21.2 PRESERVATION AND ENFORCEMENT COSTS
The Company shall, from time to time on demand pay to the Security
Trustee all costs and expenses (including without limitation legal and
other fees on a full indemnity basis and printing, translation,
communication, advertisement, travel and all other out-of-pocket expenses)
incurred in or in connection with the preservation and/or enforcement (or
attempted preservation and/or enforcement) of any right of the Security
Trustee under this Deed.
21.3 STAMP TAXES
The Company shall pay all stamp, registration and other taxes and
duties, and all notarial, registration, recording and other like fees to
which this Deed or any judgment given in connection with this Deed is, or
at any time may be, subject and shall on demand indemnify the Security
Trustee against any liabilities, costs, claims and expenses resulting from
any failure to pay or any delay in paying any such tax or duty or fees.

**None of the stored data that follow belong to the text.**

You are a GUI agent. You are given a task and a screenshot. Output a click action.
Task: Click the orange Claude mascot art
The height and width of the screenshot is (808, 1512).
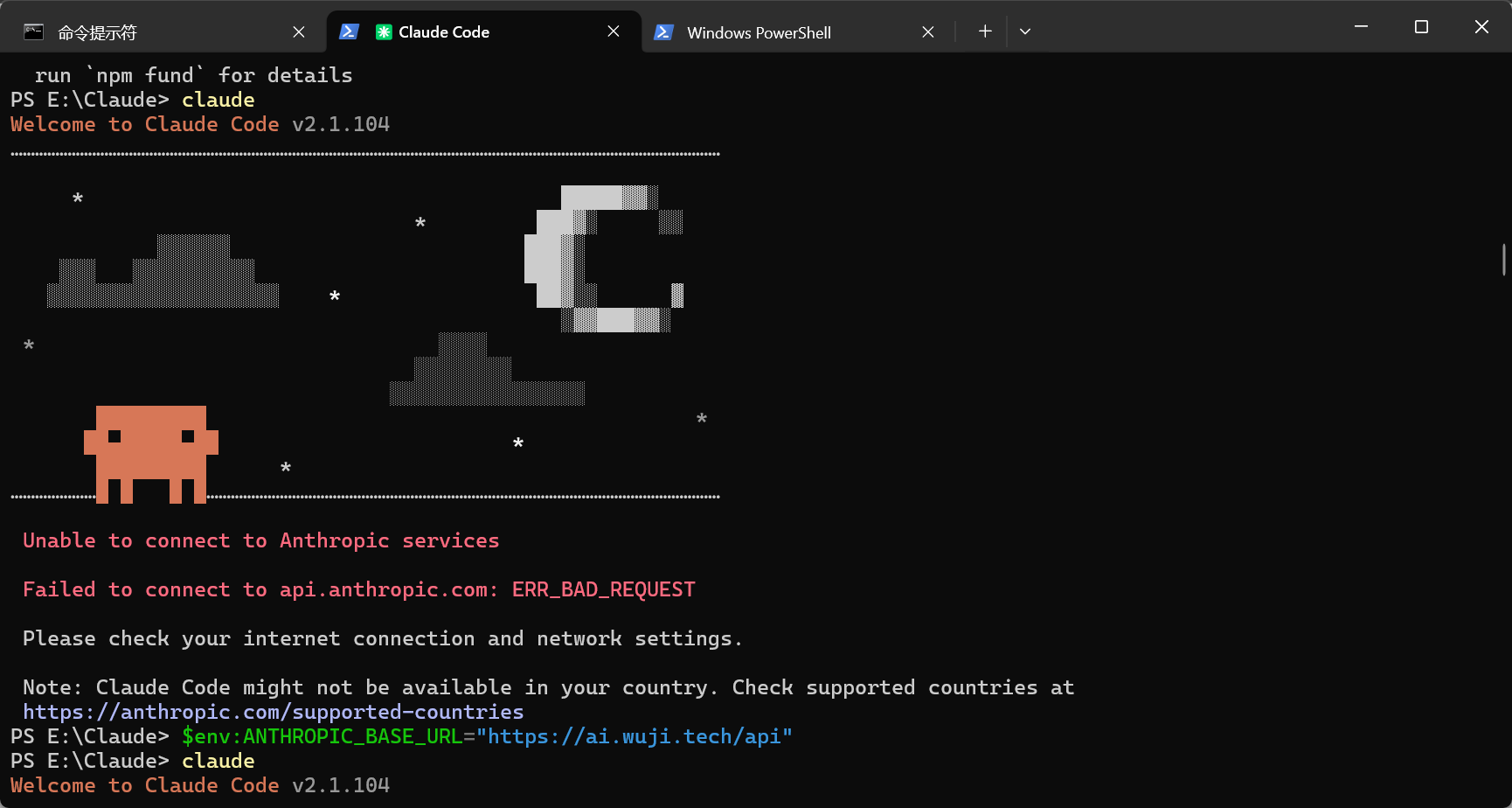[151, 454]
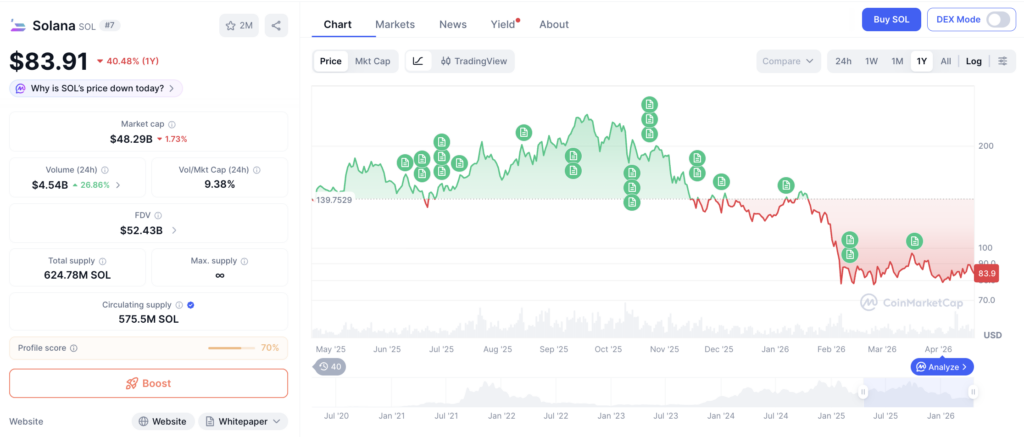Click the Boost button

coord(148,383)
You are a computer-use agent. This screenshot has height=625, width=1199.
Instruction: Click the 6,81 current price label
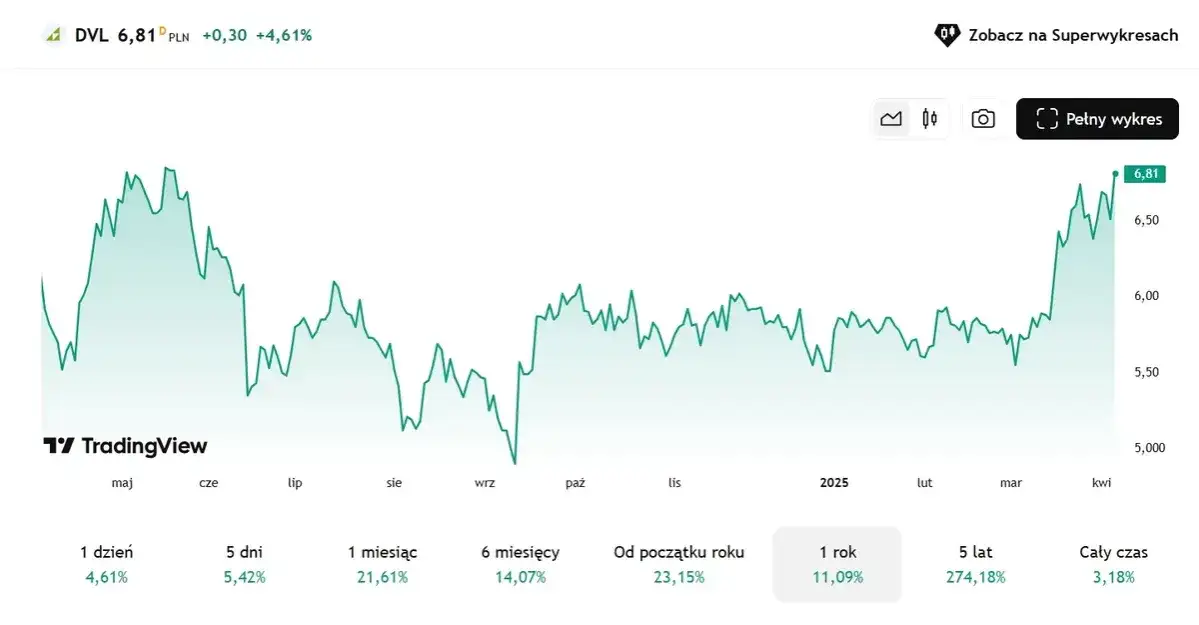tap(1145, 174)
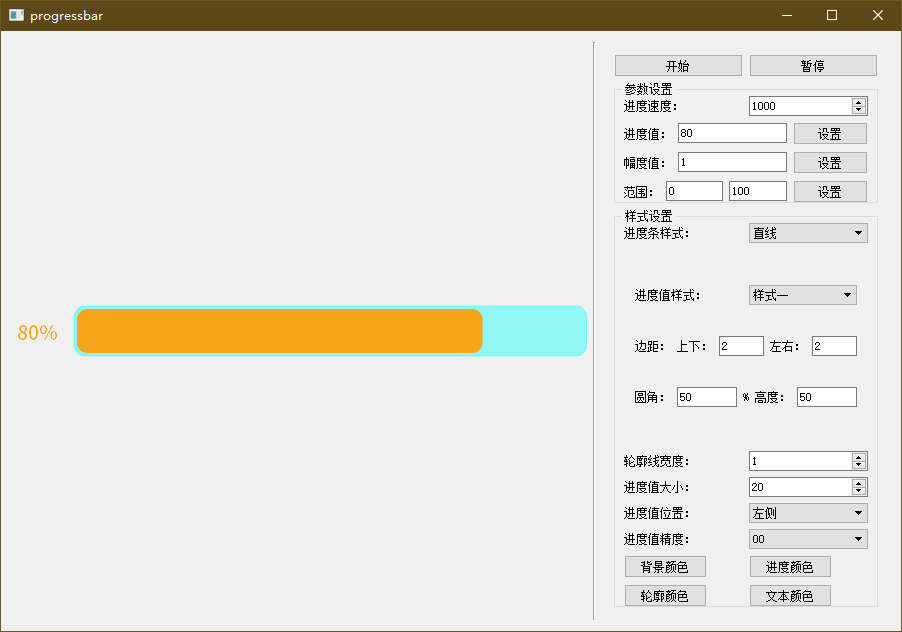Open the 轮廓颜色 color picker
Viewport: 902px width, 632px height.
tap(664, 595)
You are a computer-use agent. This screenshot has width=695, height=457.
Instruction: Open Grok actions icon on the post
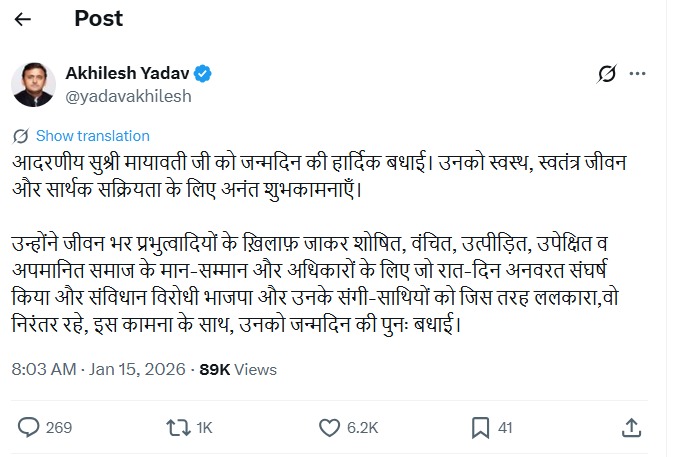coord(605,74)
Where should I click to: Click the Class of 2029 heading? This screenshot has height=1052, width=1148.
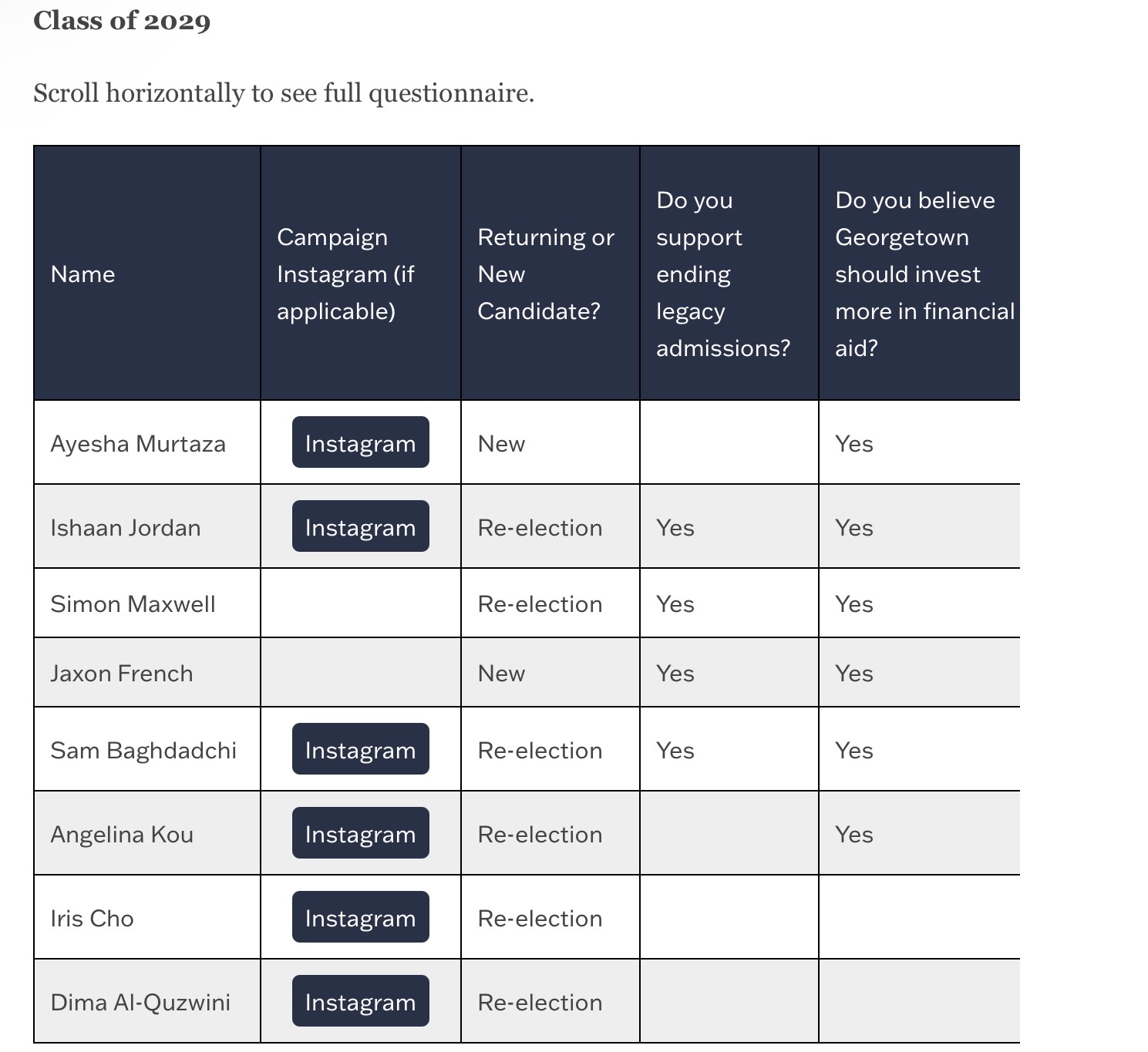click(x=122, y=21)
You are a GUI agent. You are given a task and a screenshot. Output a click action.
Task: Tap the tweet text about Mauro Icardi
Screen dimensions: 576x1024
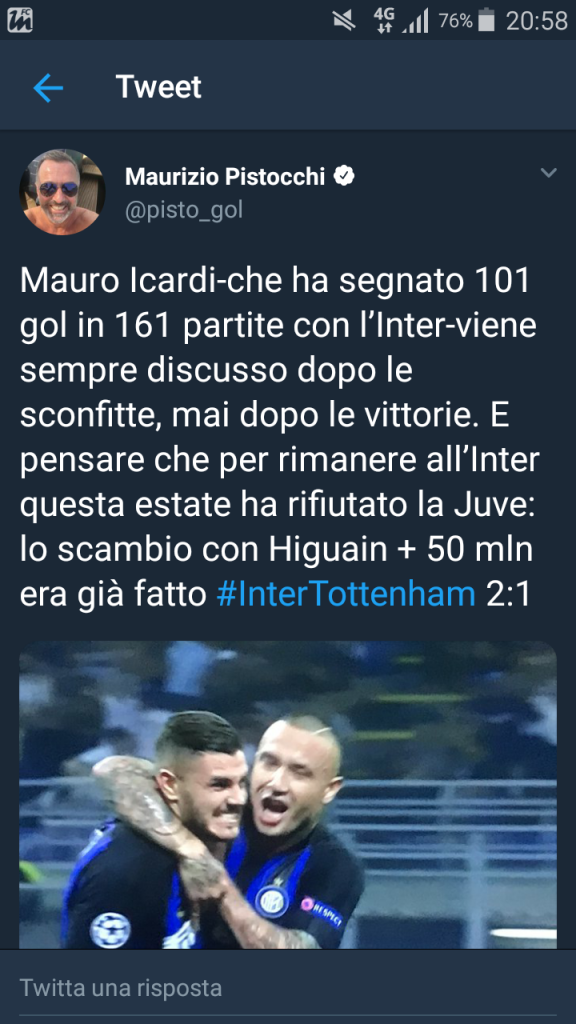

21.4 SECURITY TRUSTEE'S ADDITIONAL COSTS
The Company shall, from time to time on demand of the Security Trustee
(and without prejudice to the provisions of Clause 21.1 (Transaction Costs)
and 21.2 (Preservation and Enforcement Costs) compensate the Security
Trustee at such daily and/or hourly rates as the Security Trustee shall
from time to time determine and on demand indemnify the Security Trustee
against all costs and expenses (including without limitation telephone,
fax, copying, travel and personnel costs) properly incurred by the Security
Trustee in connection with its taking such action as it may deem
appropriate or in complying with any instructions from the Security Trustee
or the other Finance Parties or any request by the Company in connection
with:
(a) the granting or proposed granting of any waiver or consent
requested by the Company under this Deed;
(b) any actual, potential or suspected breach by the Company of its
obligations under this Deed;
(c) the occurrence of an Event of Default or a Potential Event of
Default; or
(d) any amendment or proposed amendment to this Deed requested by the
Company.
21.5 TAX
Any fee, cost or expense referred to in this Clause 21 (Costs and
Expenses) is exclusive of any Tax chargeable in connection with that cost
or expense. The Company shall pay any Tax so chargeable at the same time as
it pays the relevant fee, cost or expense.
22. NOTICES
22.1 GIVING OF NOTICES
All notices or other communications shall be in writing addressed to
the relevant party. A written notice includes a facsimile transmission. Any
such notice shall be deemed to be given as follows:
(a) if by personal delivery or letter, when delivered; and
(b) if by facsimile, when the answerback is received.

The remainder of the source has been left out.